• PROBLEMA A
Según el fragmento sobre el land art, ¿qué artista sí consideraba importante el “non site”?
• PROBLEMA B
Traduce al inglés esta oración del fragmento sobre el land art: “El arte estaba en la intervención sobre el terreno, por eso el termino land o earth art.”
• PROBLEMA C
Copia de nuevo una parte del fragmento sobre el land art y sustituye “capitalista” por “mercantil”. Empieza en las palabras “Al alejarse de” y detente después de “de Walter Benjamin.”.

• FRAGMENTO CITADO
»»

Aunque la alianza de la fotografía y el land art es casi necesaria para dejar constancia de esas intervenciones, las fotografías documentales no se consideraban como propiamente artísticas o paisajísticas, con la excepción de Smithson, qué sí consideraba importante el “non site”, como espacio museístico complementario al “site” natural (Holt, 1979). Como estudió Simón Marchán (1988, p.217), sin el intermedio audiovisual, la obra no podría existir para los espectadores, pero la documentación que ofrecían estos medios de registro era muy fragmentaria, con lo que dejaba parte de la información sin resolver y obligaba al espectador a terminar la experiencia artística en contacto con el propio territorio, al cual la pieza pasaba a pertenecer mientras durara. El arte estaba en la intervención sobre el terreno, por eso el termino land o earth art.
Al alejarse de los lugares de exposición habituales, en busca de la naturaleza, muchos artistas del land art reivindicaban una actitud contraria al consumismo, dentro de las manifestaciones que surgieron en ese tiempo en la vanguardia como reacción al arte pop. En este sentido, el land art se oponía al sistema capitalista que colocaba a la obra de arte en esos espacios de mercadeo o de culto al “aura”, según las conocidas ideas de Walter Benjamin.

««

• INFORMACIÓN
»»

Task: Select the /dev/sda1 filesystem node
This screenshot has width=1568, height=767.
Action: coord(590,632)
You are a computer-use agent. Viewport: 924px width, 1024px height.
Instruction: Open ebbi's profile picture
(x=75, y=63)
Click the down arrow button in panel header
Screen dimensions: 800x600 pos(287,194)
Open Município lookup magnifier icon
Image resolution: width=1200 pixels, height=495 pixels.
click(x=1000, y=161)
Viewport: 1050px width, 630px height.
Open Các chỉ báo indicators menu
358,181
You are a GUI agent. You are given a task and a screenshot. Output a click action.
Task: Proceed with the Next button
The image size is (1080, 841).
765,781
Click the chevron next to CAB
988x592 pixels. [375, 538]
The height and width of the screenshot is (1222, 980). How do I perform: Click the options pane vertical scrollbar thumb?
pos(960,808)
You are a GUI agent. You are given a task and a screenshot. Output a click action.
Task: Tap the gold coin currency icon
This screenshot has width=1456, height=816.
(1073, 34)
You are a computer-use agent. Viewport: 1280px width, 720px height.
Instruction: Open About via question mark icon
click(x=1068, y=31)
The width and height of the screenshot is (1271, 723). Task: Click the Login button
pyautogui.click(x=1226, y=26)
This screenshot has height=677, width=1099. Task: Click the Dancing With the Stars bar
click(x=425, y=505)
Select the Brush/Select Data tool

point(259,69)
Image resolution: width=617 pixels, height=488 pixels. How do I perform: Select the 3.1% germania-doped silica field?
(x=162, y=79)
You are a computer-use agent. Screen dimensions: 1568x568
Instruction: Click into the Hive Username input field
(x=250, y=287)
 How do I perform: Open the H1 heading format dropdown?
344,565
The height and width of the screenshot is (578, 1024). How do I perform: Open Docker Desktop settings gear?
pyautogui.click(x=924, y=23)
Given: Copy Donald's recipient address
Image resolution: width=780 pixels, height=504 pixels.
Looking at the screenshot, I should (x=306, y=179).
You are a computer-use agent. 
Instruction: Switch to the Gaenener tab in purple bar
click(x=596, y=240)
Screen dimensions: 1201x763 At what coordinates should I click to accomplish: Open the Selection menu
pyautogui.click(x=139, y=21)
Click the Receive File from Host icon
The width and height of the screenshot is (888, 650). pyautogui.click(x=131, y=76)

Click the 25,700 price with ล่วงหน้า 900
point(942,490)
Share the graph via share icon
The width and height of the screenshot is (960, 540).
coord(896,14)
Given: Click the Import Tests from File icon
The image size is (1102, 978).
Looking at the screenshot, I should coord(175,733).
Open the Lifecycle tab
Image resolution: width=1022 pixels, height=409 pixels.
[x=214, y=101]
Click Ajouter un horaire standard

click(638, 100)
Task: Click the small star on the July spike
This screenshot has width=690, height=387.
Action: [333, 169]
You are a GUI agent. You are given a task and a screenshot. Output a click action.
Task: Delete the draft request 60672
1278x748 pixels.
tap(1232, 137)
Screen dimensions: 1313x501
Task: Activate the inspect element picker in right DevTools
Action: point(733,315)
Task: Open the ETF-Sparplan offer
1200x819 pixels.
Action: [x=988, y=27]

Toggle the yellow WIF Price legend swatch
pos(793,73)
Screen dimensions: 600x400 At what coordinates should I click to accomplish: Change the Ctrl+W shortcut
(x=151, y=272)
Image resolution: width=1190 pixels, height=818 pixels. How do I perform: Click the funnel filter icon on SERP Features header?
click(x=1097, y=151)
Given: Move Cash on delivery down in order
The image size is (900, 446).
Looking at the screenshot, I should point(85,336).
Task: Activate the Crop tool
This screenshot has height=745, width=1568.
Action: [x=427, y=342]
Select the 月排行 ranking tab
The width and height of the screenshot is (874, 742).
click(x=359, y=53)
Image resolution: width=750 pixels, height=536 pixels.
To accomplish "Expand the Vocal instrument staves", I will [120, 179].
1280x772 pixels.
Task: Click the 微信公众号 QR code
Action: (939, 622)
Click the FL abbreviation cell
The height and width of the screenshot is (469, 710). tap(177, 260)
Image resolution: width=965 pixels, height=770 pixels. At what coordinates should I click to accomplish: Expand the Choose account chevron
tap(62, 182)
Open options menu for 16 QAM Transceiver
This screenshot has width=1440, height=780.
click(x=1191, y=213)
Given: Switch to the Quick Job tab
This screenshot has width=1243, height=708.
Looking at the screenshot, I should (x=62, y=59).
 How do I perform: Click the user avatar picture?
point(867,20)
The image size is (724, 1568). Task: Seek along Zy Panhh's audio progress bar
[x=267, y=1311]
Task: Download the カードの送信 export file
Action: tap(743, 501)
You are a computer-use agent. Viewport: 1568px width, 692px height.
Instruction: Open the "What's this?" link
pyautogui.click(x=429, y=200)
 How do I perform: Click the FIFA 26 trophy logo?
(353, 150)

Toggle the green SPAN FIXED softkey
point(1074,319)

««

• RESULTADO A
Smithson.

• RESULTADO B
Art lay in the intervention on the land, hence the term land or earth art.

• RESULTADO C
Al alejarse de los lugares de exposición habituales, en busca de la naturaleza, muchos artistas del land art reivindicaban una actitud contraria al consumismo, dentro de las manifestaciones que surgieron en ese tiempo en la vanguardia como reacción al arte pop. En este sentido, el land art se oponía al sistema mercantil que colocaba a la obra de arte en esos espacios de mercadeo o de culto al “aura”, según las conocidas ideas de Walter Benjamin.